The Puerto Rico Statehood Commission has written to Congress demanding action on Puerto Rico statehood.
The letter, sent on March 6, was signed by five members of the Commission, each of whom was identified as either a Shadow United States Senator or Shadow Member of Congress. The correspondence, addressed to their fellow “colleagues” of the United States Congress, explained that as Puerto Rico’s shadow delegation, their mandate is to come to Congress to advocate for and demand statehood.
“On March 2, 1917, ” the letter began, “the U.S. Congress granted American citizenship to the people of Puerto Rico through the Jones-Shafroth Act (P.L. 64–368). Since then, Puerto Ricans have proven their loyalty and contributed to the United States in countless ways. U.S. citizens from Puerto Rico have proudly served in the Armed Forces in every conflict since World War I. Along the way, Puerto Ricans have earned honors including one Congressional Gold Medal for the 65th Infantry Regiment “Borinqueneers”, nine Medals of Honor, and thousands of Purple Hearts, all of which are a testament to the ultimate sacrifice Puerto Ricans have made to promote and protect American interests and values.
“As this celebration of 100 years of American Citizenship comes to an end, we call on Congress to recognize that the U.S. citizens of Puerto Rico live at a disadvantage compared to our fellow citizens in the states.”
The letter includes a list of inequalities in the treatment of residents of Puerto Rico, compared with those of the 50 states:
- “Puerto Ricans are subject to federal laws but do not have voting representation in the U.S. House of Representatives or any representation in the U.S. Senate.”
- .Puerto Rican soldiers can’t vote for their Commander-in-Chief.
- “Congress can and does treat Puerto Rico unequally under federal laws, leading to incoherent and arbitrary policies that limit the Island’s opportunities to maximize its economic potential.”
- Puerto Rico is treated like a state in many cases, but is treated as foreign for others.
- “Although we deeply cherish our American citizenship, our rights as citizens are not guaranteed by the 14th Amendment.”
The authors remind their readers that Puerto Rican citizenship is based on a “101 year old statute that Congress could repeal if desired.”
The letter goes on to describe the results of the two most recent status votes in Puerto Rico. In 2012, voters in Puerto Rico “soundly rejected the current undemocratic and unequal territorial status, and a majority favored statehood over all other non-territorial status options.” In 2017, “97 percent of voters in Puerto Rico overwhelmingly re-confirmed that statehood is our preferred status option to end the inherently limiting territorial status.”
The Statehood Commission declared that these votes demonstrate that Puerto Rico is currently governed “without the consent of the governed.”
Furthermore, the letter continues, the existence of the PROMESA fiscal oversight board (FOMB) and the slow pace of recovery from Hurricane Maria prove that the current territorial status is “obsolete and unable to meet the challenges of our time.”

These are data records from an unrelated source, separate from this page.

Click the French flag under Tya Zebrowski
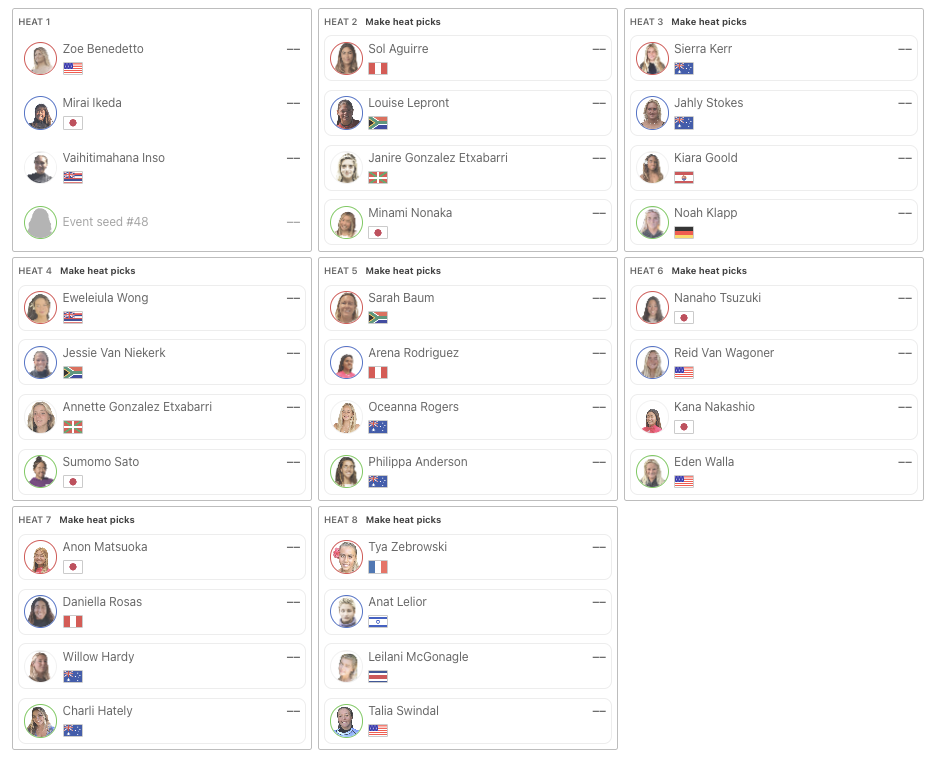The image size is (946, 764). tap(378, 567)
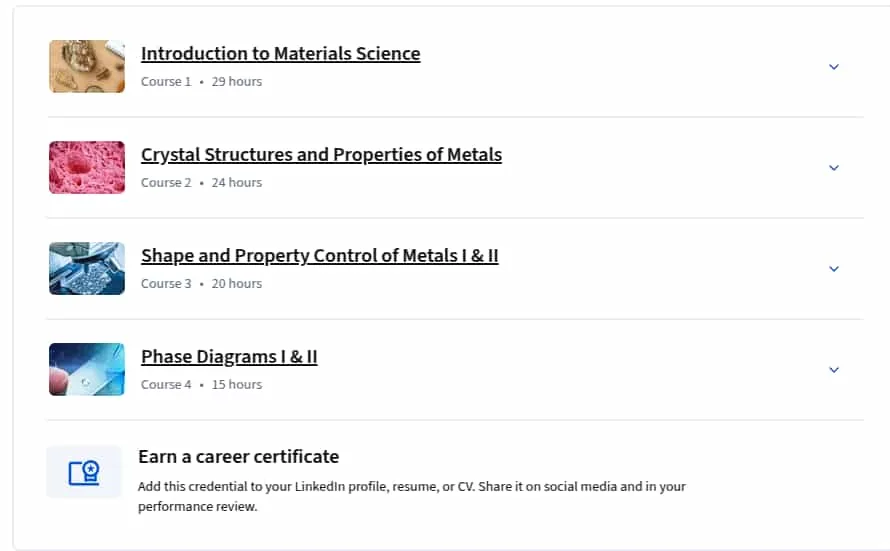Click the LinkedIn profile credential description paragraph
This screenshot has height=551, width=890.
pos(412,497)
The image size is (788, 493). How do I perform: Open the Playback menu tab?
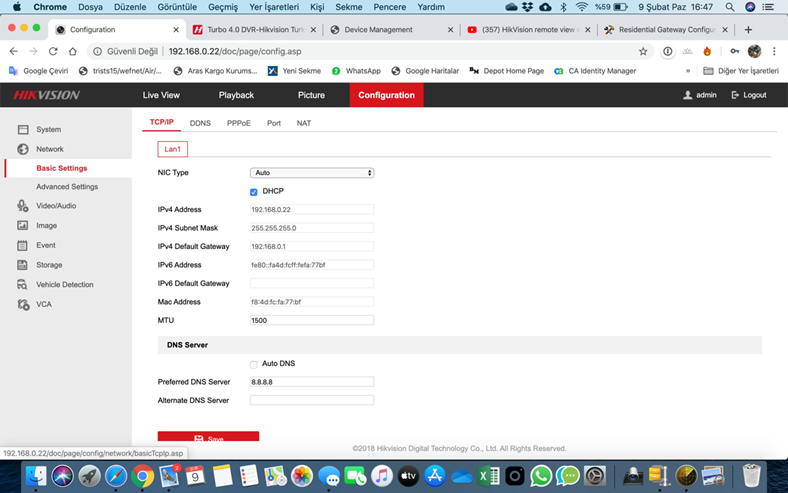pos(236,95)
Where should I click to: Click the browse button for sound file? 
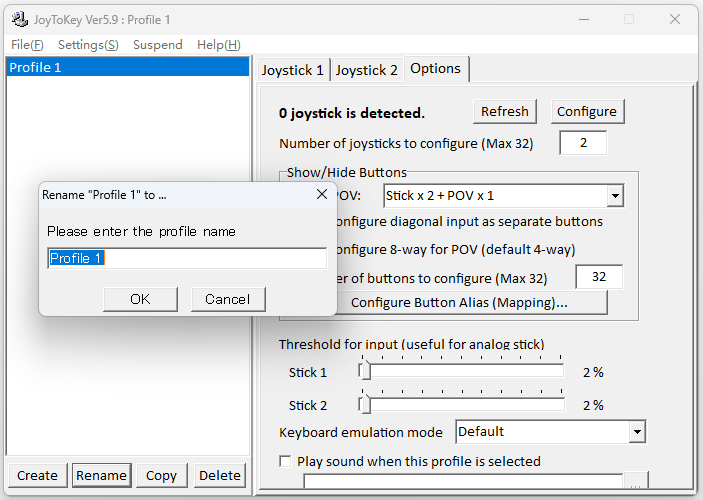634,483
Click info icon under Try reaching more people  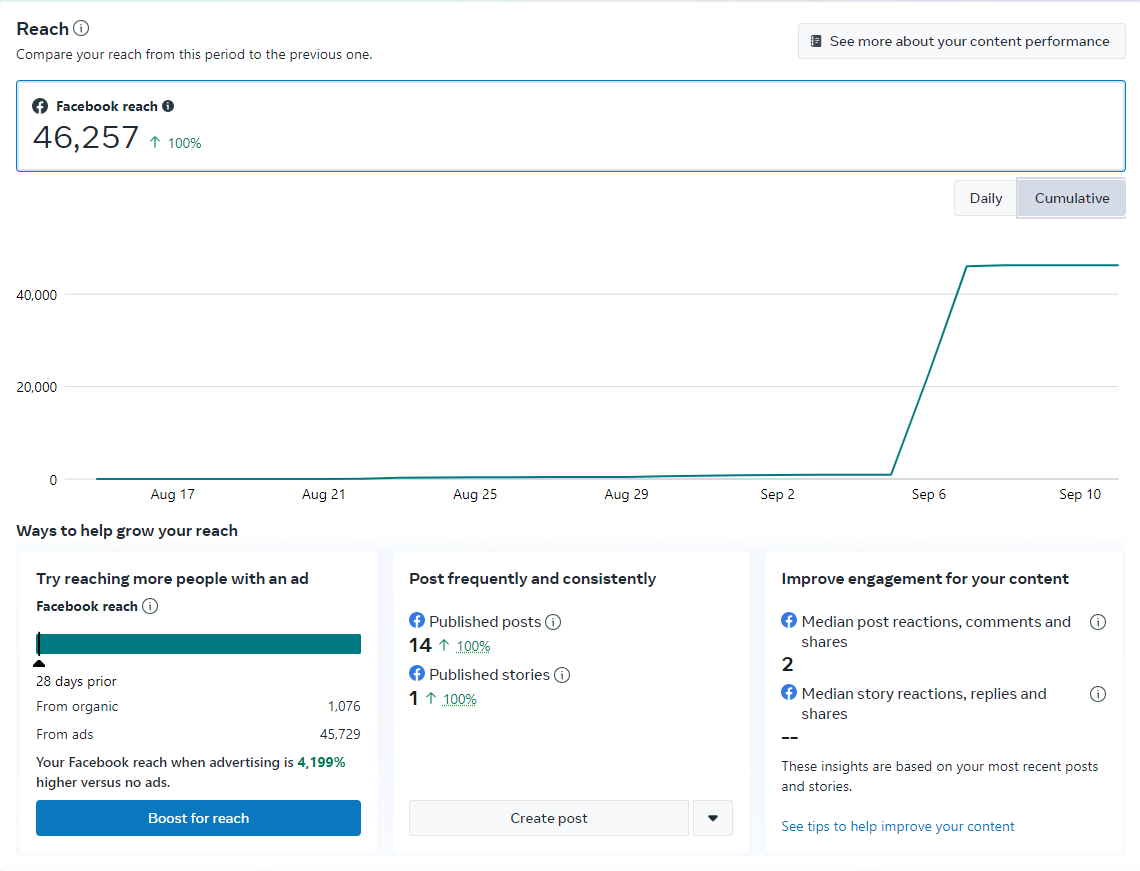point(150,606)
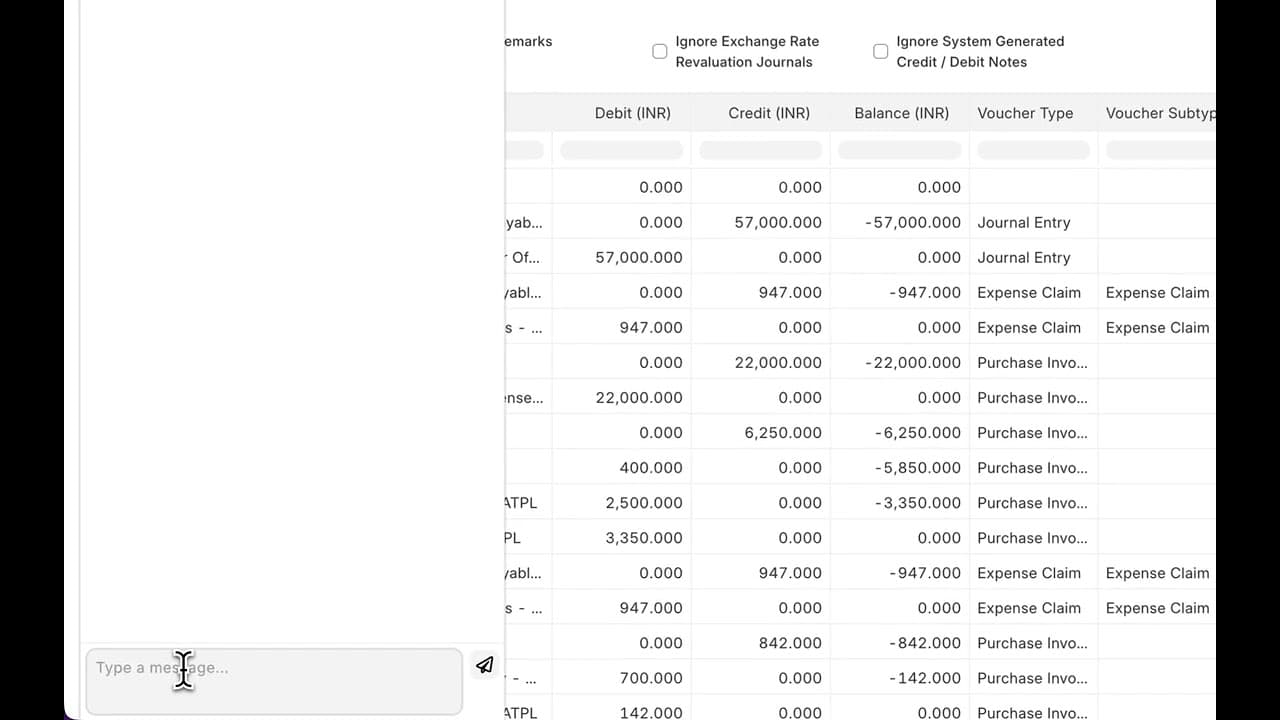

“While efforts to re-establish fiscal sustainability, restructure debts and rebuild after the hurricanes are all necessary,” the letter continues, “these measures are simply insufficient to overcome Puerto Rico’s challenges. The reality is that Puerto Rico’s territorial status is an inherent structural limitation on the island’s true and full potential. America’s best interests are simply not served by continuing a century old failed territorial regime that can never be fixed.”
The Commission argues that statehood is the only possible solution to the problems Puerto Rico faces. “[O]nly Puerto Rico’s admission as a state, with equal rights and responsibilities, would bring significant economic progress to the island, decrease dependence and increase interstate commerce for the mutual benefit of Puerto Rico and the rest of the Nation.”
The letter then expresses unwillingness to wait for Congress to initiate the change. With a nod to a number of other territories which were bold enough to demand statehood, the authors conclude, “The time to end Puerto Rico’s undemocratic colonial territory status has come. After decades of federal elected officials claiming support for Puerto Rico’s ‘self-determination,’ it is imperative that Congress respect and act upon the results of the 2012 and 2017 votes. We ask for your leadership to help us finally and definitively transition to a fully democratic system of government through statehood.”